• Task to carry out
Put the entries into a JSON list of strings with one string per line, omitting blank lines and leaving out the pictures. Start at the beginning of the entries and stop after the line that contains "Action: pos(323,127)".

• Element and text position data

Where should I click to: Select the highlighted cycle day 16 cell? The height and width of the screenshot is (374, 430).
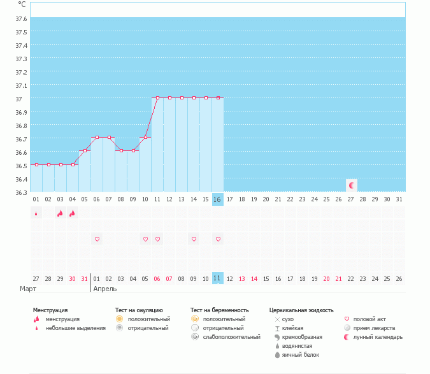click(x=218, y=199)
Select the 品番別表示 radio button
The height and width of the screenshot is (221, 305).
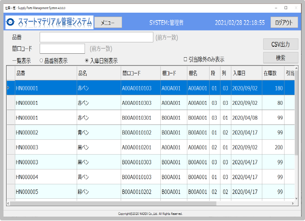(x=41, y=60)
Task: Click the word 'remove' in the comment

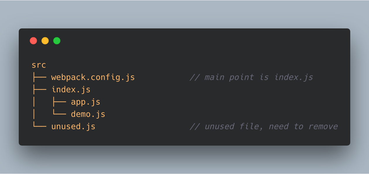Action: pos(323,127)
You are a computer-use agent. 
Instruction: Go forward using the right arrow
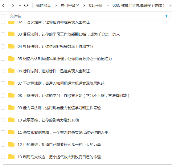(x=13, y=5)
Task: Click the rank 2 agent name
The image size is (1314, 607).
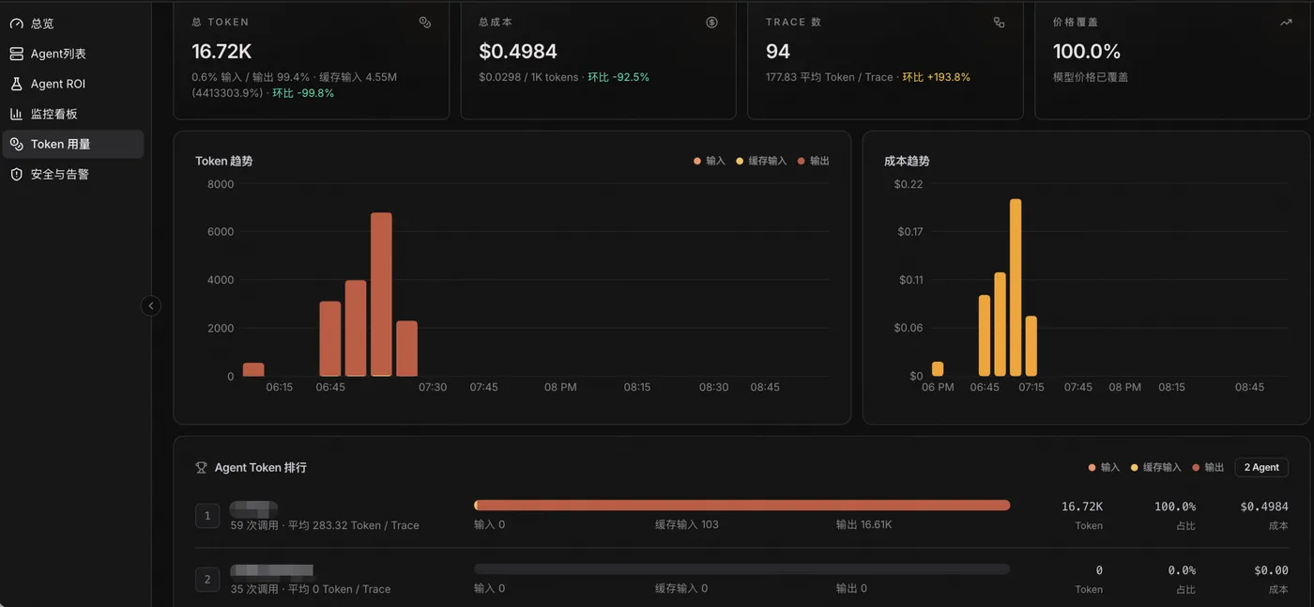Action: click(x=271, y=570)
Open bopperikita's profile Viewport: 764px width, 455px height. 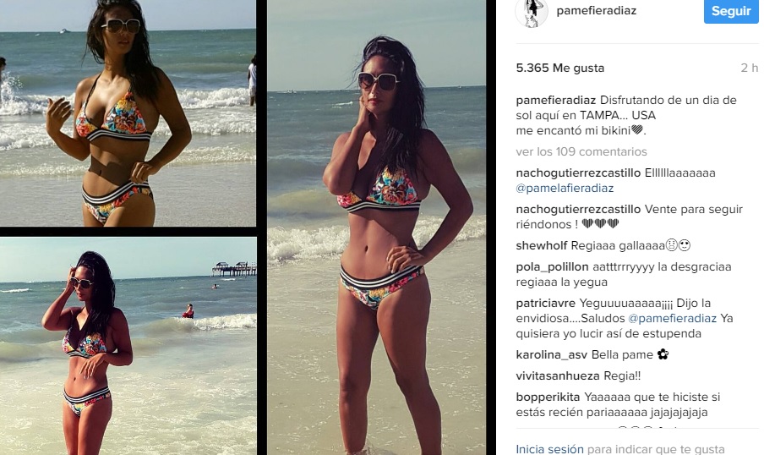click(x=548, y=397)
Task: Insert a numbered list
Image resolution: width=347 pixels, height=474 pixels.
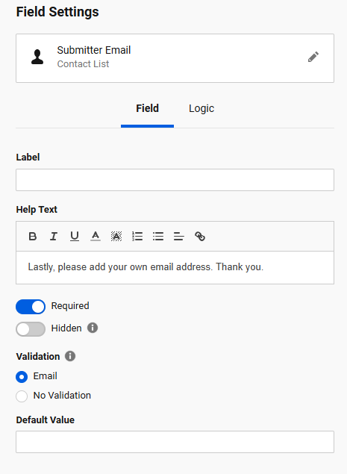Action: point(137,236)
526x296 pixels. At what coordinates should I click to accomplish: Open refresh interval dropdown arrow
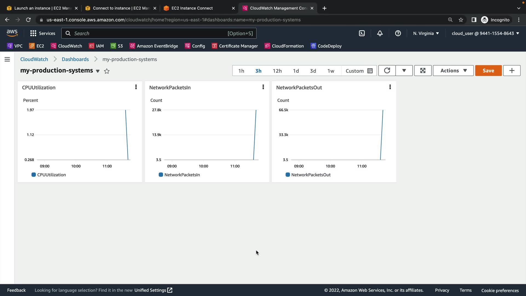coord(404,71)
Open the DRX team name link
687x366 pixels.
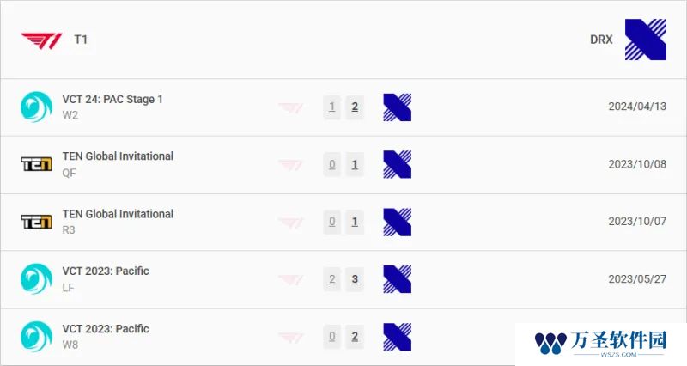[601, 40]
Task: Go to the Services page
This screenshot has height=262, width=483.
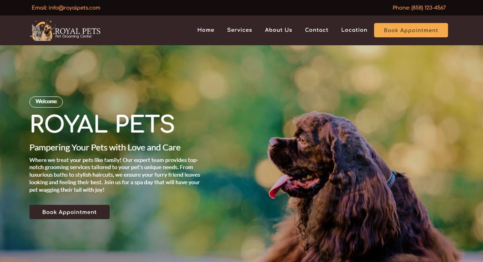Action: [240, 30]
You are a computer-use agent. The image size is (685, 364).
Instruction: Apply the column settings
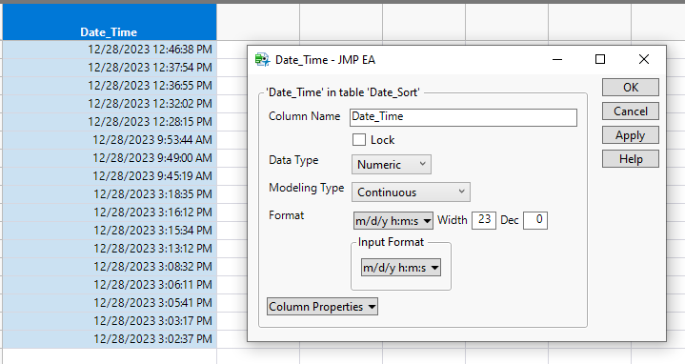631,135

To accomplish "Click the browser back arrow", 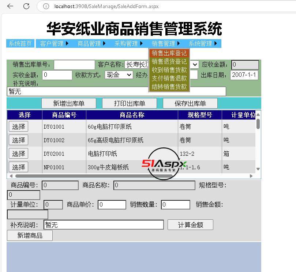I will pos(10,6).
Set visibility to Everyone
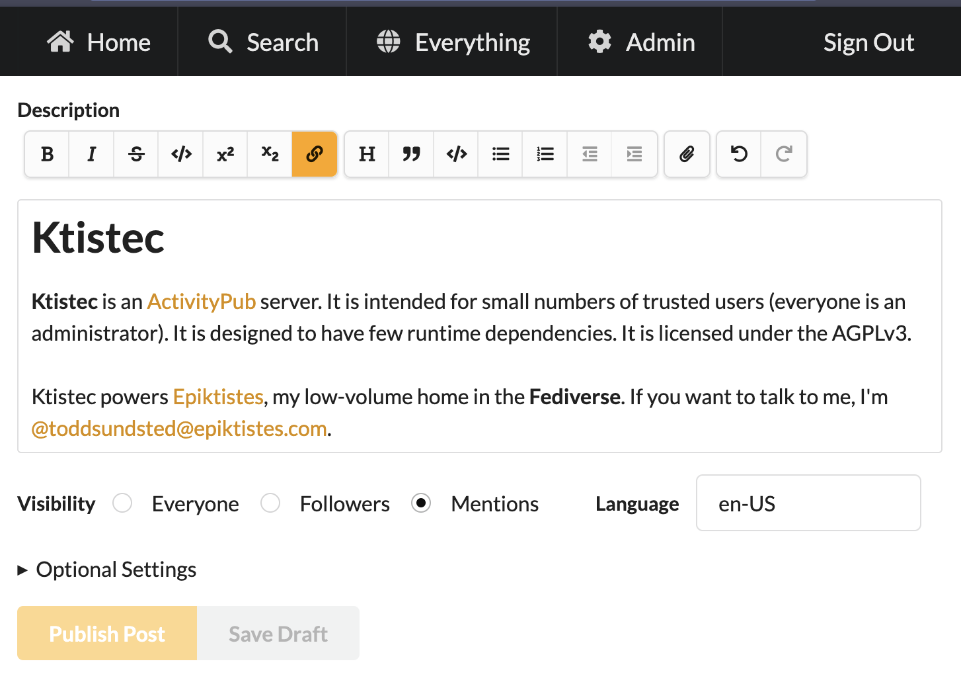961x688 pixels. (123, 503)
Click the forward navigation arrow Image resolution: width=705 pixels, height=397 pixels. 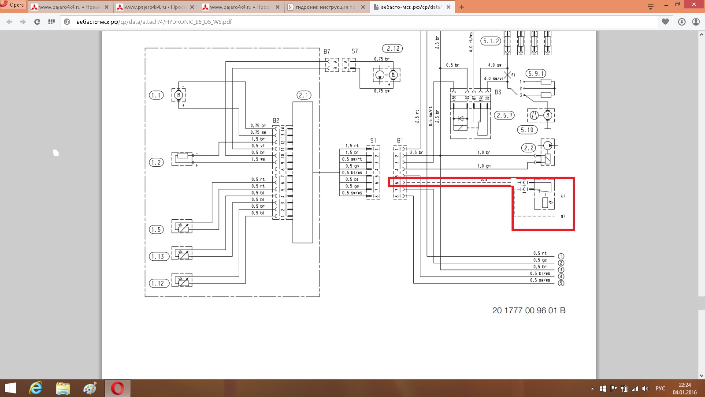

• Written answer
[
  "Where should I click to: Select the highlighted cycle day 16 cell? The height and width of the screenshot is (374, 430).",
  "click(x=218, y=199)",
  "Select the 品番別表示 radio button",
  "The height and width of the screenshot is (221, 305).",
  "(x=41, y=60)",
  "Task: Click the word 'remove' in the comment",
  "Action: pos(323,127)"
]